See The Trick NNPC Wants To Use To End Fuel Importation
Nigeria wants to end fuel importation by 2019.
That is the target it has set for itself. Whether it would come to pass is another matter entirely.
The country is also counting on the refinery being built by Africa’s richest man, Aliko Dangote in Lagos to make magic happen.
But now that there are feelers that Dangote’s refinery may not be ready until 2022, the men in charge of Nigeria’s oil business are hatching another plan to end fuel importation.
So, it is in line with that plan that the Nigerian National Petroleum Corporation on Tuesday announced plans to establish a 100,000-barrels-per-day brownfield refinery each in Port Harcourt (Rivers State) and Warri (Delta State).

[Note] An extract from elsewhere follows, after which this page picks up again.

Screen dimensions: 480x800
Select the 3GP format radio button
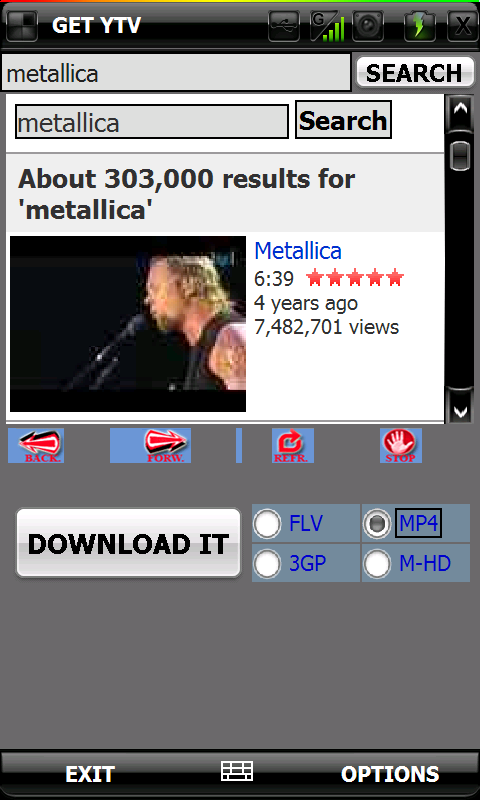point(267,564)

It said the plan was part of its refinery collocation initiative designed to boost local refining capacity to end the era of petroleum products importation.
NNPC added that a group of investors had commenced the process of relocating a refinery that used to be owned by British Petroleum, BP from Turkey to Nigeria.

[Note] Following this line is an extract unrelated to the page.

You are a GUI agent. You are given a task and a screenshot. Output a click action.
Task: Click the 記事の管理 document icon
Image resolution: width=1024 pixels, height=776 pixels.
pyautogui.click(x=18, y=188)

The Group Managing Director, NNPC, Maikanti Baru, disclosed this while speaking on efforts being made to achieve self-sufficiency in local refining besides the rehabilitation of Nigerian refineries.

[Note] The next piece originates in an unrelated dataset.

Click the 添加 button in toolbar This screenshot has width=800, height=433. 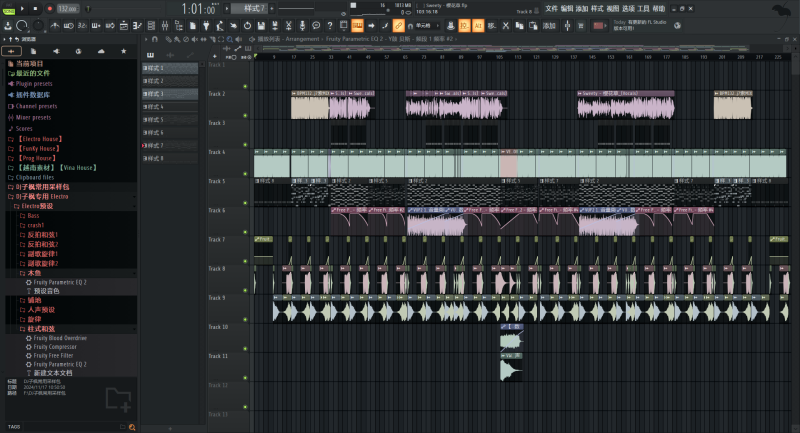(x=548, y=25)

He was quoted as saying that “the collocation initiative aimed at getting private sector investors to bring in brownfield refineries so that they can share facilities is also yielding results. For example, there is one that is going to be brought in from Turkey to be located near the Port Harcourt refinery.
“It’s not a modular refinery; it’s a normal refinery with about 100,00bpd capacity. It was owned by the BP, but it has been sold off now to the companies that want to bring it over from Turkey to install it here.”